Meine zweite Empfehlung ist ein Buch, das zwar vergriffen ist, sich aber noch leicht im Antiquariat finden lässt. Es heißt Das imaginäre Tagebuch des Herrn Jacques Offenbach, geschrieben von einem Kölner namens Alphons Silbermann. Und niemand außer Deutschlands witzigstem Soziologen hätte dieses Buch schreiben können! Achten Sie darauf, dass Sie die erweiterte Neuausgabe von 1991 (Piper-Schott) kaufen. Die ist nämlich mit 457 Seiten doppelt so dick wie die Erstausgabe von 1960.

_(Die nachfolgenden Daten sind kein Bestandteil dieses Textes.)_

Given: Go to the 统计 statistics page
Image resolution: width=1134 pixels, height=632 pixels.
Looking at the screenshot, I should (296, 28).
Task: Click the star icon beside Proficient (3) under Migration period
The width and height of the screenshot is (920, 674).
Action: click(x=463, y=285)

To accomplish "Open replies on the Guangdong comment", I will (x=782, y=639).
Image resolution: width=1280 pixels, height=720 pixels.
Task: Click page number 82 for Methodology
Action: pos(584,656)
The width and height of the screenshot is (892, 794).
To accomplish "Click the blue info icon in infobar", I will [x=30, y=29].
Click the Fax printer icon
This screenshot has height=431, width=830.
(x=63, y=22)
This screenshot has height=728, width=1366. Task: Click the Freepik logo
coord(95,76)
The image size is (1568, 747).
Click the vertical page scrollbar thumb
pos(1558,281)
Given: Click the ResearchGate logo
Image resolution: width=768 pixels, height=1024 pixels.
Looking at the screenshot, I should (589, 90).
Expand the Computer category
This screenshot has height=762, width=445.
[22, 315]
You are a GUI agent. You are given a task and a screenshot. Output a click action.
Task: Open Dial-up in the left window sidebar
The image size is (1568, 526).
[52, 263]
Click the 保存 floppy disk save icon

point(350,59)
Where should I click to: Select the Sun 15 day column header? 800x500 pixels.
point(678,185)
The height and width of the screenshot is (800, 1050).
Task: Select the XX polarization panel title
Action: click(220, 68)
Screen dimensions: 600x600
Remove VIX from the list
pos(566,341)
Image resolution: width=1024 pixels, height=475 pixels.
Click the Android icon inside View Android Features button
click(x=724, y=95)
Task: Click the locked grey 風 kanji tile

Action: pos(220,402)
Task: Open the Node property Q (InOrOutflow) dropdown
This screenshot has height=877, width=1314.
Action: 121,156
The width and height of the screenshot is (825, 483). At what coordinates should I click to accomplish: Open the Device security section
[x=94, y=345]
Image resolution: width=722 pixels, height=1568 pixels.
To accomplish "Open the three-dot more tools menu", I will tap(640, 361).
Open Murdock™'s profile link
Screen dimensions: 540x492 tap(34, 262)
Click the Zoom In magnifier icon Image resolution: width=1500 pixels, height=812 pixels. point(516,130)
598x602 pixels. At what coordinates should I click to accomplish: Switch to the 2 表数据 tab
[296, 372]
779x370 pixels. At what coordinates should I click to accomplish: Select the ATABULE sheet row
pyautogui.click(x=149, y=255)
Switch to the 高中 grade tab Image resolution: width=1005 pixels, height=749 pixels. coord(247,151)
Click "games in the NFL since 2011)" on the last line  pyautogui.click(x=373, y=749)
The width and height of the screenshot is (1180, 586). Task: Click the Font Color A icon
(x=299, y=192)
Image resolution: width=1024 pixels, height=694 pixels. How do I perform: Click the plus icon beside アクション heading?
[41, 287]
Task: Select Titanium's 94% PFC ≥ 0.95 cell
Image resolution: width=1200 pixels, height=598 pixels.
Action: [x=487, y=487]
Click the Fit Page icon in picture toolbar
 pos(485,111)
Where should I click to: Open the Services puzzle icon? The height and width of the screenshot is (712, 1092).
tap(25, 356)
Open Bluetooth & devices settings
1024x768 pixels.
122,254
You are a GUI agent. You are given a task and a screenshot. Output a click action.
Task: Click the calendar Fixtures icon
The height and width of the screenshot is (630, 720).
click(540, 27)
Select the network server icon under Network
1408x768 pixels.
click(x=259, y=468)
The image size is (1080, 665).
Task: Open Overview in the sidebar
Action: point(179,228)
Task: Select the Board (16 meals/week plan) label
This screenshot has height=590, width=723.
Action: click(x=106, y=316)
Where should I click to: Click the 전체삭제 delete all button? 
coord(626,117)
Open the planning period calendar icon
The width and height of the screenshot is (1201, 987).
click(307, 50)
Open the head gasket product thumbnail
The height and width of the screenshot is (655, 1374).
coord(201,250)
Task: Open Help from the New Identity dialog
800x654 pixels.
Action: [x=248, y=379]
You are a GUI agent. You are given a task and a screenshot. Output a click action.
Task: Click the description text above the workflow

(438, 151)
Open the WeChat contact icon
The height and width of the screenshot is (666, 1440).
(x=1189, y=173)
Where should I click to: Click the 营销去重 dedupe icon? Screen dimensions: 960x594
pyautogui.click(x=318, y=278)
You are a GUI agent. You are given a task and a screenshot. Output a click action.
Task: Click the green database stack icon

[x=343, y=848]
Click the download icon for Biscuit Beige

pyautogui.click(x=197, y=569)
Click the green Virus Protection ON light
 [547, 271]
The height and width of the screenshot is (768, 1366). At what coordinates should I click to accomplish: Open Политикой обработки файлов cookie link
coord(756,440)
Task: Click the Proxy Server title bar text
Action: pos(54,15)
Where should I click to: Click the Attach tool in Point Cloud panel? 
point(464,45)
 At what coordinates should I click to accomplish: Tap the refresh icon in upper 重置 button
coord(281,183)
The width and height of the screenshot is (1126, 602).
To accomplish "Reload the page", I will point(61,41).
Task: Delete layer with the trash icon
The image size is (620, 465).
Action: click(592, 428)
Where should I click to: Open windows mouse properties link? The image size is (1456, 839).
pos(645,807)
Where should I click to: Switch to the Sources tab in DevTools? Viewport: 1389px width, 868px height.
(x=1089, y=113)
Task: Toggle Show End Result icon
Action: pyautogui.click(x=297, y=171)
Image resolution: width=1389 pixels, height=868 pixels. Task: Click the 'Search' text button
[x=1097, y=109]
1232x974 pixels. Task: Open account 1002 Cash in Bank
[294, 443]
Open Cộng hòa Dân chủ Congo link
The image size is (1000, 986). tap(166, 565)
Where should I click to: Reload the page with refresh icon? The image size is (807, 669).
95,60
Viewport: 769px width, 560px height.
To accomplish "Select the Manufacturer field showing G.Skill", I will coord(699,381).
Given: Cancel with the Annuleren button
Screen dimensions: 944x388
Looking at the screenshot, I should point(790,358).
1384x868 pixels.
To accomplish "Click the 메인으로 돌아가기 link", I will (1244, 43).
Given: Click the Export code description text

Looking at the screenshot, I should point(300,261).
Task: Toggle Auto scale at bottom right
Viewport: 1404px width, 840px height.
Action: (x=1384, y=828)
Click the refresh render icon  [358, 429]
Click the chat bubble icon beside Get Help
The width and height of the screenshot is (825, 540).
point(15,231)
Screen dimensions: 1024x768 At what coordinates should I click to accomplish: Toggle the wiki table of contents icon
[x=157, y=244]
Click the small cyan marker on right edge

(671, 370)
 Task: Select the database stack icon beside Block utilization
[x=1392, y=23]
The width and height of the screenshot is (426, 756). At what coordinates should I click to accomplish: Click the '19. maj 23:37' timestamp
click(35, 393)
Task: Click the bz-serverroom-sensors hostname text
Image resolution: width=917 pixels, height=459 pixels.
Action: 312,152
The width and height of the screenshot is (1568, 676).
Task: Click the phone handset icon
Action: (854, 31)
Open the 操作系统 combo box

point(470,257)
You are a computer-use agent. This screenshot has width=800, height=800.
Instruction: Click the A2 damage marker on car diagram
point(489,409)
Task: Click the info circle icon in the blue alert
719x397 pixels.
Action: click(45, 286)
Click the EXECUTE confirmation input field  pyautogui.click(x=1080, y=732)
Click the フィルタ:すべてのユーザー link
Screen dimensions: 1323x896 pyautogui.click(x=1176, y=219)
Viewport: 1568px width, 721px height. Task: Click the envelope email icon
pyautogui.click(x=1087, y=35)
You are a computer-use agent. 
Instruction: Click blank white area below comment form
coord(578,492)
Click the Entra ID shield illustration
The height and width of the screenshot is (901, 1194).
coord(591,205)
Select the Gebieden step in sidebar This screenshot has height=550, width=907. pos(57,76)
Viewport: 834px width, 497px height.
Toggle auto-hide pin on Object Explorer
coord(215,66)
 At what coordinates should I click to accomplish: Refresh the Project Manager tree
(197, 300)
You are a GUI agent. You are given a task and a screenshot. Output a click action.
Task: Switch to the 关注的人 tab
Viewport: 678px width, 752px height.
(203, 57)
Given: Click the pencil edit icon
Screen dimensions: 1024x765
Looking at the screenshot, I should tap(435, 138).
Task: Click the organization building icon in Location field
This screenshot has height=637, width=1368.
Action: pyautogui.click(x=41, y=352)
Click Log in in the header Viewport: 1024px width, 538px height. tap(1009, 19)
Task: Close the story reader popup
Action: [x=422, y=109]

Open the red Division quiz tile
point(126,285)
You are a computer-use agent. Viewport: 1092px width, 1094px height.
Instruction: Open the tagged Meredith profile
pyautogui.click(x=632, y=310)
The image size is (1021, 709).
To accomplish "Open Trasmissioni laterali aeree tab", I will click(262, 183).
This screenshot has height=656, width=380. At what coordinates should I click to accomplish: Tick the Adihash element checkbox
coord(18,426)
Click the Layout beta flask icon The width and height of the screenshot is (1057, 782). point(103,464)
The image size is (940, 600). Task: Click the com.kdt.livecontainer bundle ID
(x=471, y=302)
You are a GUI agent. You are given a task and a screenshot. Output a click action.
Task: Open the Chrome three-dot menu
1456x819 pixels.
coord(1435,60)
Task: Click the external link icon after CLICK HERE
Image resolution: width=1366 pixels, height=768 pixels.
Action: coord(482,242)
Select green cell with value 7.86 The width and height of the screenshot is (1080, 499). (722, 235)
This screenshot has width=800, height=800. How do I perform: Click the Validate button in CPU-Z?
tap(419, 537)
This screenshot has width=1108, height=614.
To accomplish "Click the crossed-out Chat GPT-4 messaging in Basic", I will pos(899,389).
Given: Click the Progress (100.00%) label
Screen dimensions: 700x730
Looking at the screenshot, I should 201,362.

Es gibt eine Vielzahl von Jacques Offenbach Seiten im Internet, die Hälfte ist stillgelegt, oder der Browser kann die Seite nicht finden. Irgendwie scheint mir das typisch für die Offenbach Rezeption zu sein. Würden Angela Merkel und all die zweifelhaften B-Promis, die jedes Jahr nach Bayreuth pilgern, auch zu einer Jacques Offenbach Festwoche kommen? Warum machen wir Deutsche Wagner zu unserem Nationalhelden? Also mal außer der Tatsache, dass er im 19. Jahrhundert von einem geisteskranken Bayern und im 20. Jahrhundert von einem geisteskranken Österreicher verehrt wurde. Vielleicht sollte die Domstadt Köln mal eine Gegenveranstaltung zu Bayreuth ins Leben rufen, alljährliche Jacques Offenbach Festwochen. Damit dieser wunderbare Musiker nicht nur auf so schreckliche Dinge reduziert wird wie den Meuchelmord an der Barcarole durch Mireille Matthieu oder André Rieu. Ich weiß nicht, was von beiden das Schlimmere ist.